The x-descriptors correspond to the molecular descriptors, while the y-variable corresponds to the biological activity that we want to predict. In this example, a value of 1 indicates that the molecule is active, whereas a value of 0 indicates that it is inactive. This data set will be used to train a machine learning model.
The machine learning model will learn the relationship between the chemical structure and biological activity. Once trained, it can make predictions about molecules with given molecular descriptors. For instance, in this example, the molecule has a value of one, which corresponds to its being active. The QSAR model will be able to provide insights on which features are important for predicting biological activity.
In addition to predicting biological activity, the QSAR model will also provide information on which features are important. This information is crucial for biologists and chemists in designing future molecules with more robust properties.
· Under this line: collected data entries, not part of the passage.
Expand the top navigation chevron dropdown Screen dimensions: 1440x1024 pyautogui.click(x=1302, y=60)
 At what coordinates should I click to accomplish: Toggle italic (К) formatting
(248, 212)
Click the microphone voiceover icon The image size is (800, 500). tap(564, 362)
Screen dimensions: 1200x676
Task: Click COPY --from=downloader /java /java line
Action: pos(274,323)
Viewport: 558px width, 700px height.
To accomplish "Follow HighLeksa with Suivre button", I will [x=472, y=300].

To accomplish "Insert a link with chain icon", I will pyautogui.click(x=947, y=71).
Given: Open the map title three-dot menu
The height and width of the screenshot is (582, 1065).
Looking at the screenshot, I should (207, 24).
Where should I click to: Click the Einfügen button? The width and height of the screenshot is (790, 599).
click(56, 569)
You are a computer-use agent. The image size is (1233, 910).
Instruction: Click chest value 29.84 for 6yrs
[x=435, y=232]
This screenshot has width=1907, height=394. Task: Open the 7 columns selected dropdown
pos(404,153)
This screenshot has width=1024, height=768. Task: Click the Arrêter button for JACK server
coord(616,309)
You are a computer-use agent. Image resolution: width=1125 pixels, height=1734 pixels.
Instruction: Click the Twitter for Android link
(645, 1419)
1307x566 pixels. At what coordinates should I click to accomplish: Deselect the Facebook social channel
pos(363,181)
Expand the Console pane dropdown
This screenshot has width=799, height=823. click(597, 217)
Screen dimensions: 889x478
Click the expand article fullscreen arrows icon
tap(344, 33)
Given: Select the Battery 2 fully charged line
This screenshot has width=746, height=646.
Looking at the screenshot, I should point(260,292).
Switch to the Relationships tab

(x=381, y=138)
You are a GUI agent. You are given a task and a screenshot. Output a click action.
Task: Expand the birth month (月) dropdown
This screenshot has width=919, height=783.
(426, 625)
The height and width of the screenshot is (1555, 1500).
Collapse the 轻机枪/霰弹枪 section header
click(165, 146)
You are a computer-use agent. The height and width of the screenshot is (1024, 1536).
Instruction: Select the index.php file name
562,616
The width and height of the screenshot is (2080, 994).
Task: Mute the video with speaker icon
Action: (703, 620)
By understanding the relationships between chemical structures and biological activities, scientists can design new compounds that exhibit desired properties.
The process of QSAR is not only about predicting biological activity but also about gaining insights into the underlying mechanisms of molecular interactions. This knowledge can be used to develop new drugs or therapies, leading to improved treatments for diseases. The best way to learn data science is by doing it, and we hope you've enjoyed this journey through the world of QSAR.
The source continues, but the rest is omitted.